start GIVEN RECORDS

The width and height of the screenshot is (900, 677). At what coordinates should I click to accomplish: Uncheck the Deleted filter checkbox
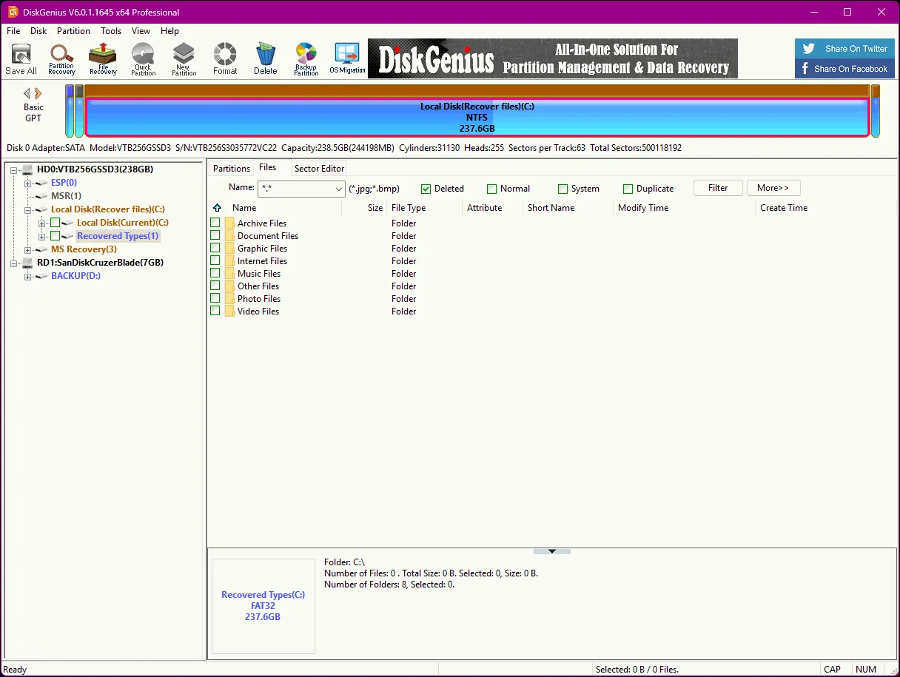click(426, 189)
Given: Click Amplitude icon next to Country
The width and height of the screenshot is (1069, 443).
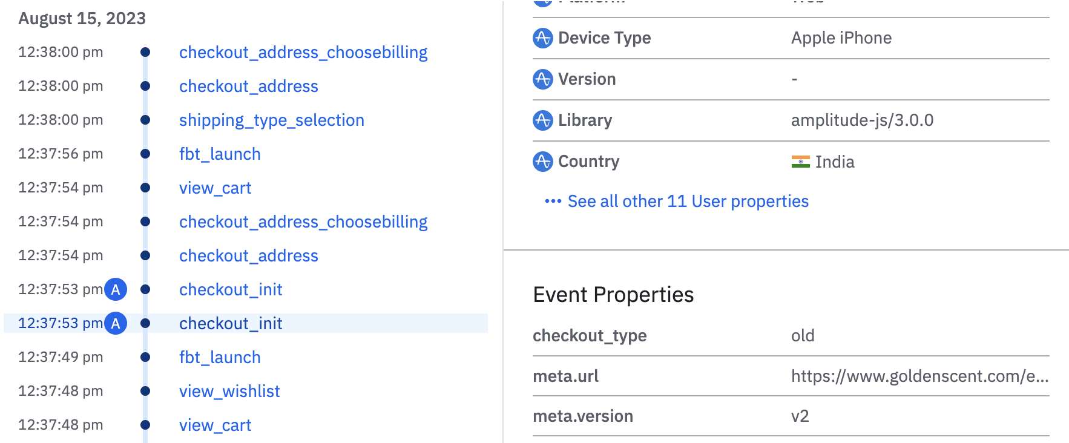Looking at the screenshot, I should click(542, 162).
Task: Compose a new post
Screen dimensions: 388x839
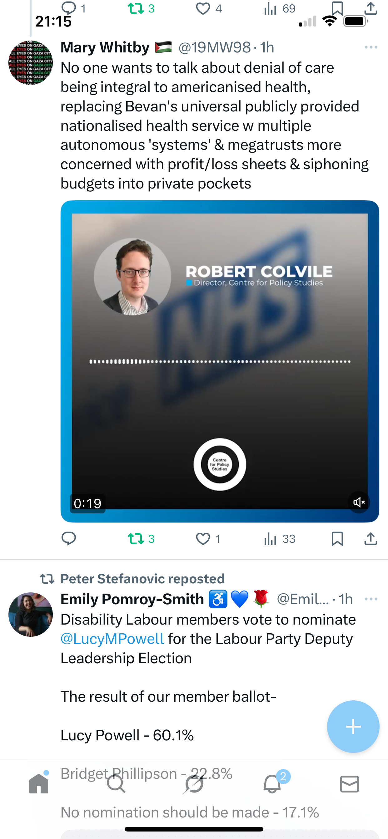Action: (353, 727)
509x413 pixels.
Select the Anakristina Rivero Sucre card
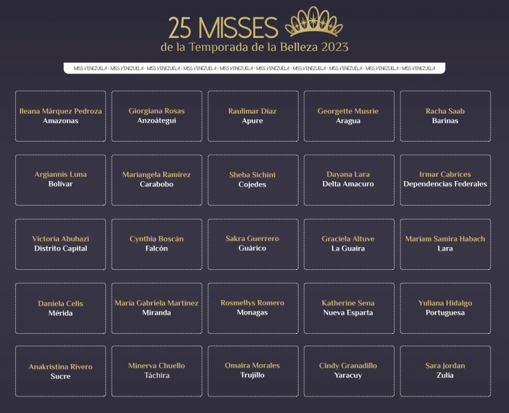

end GIVEN RECORDS

→ EXERCISE DIRECTIONS
Copy the records above word for word, leaving out the pictures.

→ FINISHED ANSWER
The width and height of the screenshot is (900, 677). At what coordinates should I click to accomplish: Uncheck the Deleted filter checkbox
click(426, 189)
Given: Click Amplitude icon next to Country
The width and height of the screenshot is (1069, 443).
Looking at the screenshot, I should click(542, 162).
Task: Compose a new post
Screen dimensions: 388x839
Action: (353, 727)
509x413 pixels.
Select the Anakristina Rivero Sucre card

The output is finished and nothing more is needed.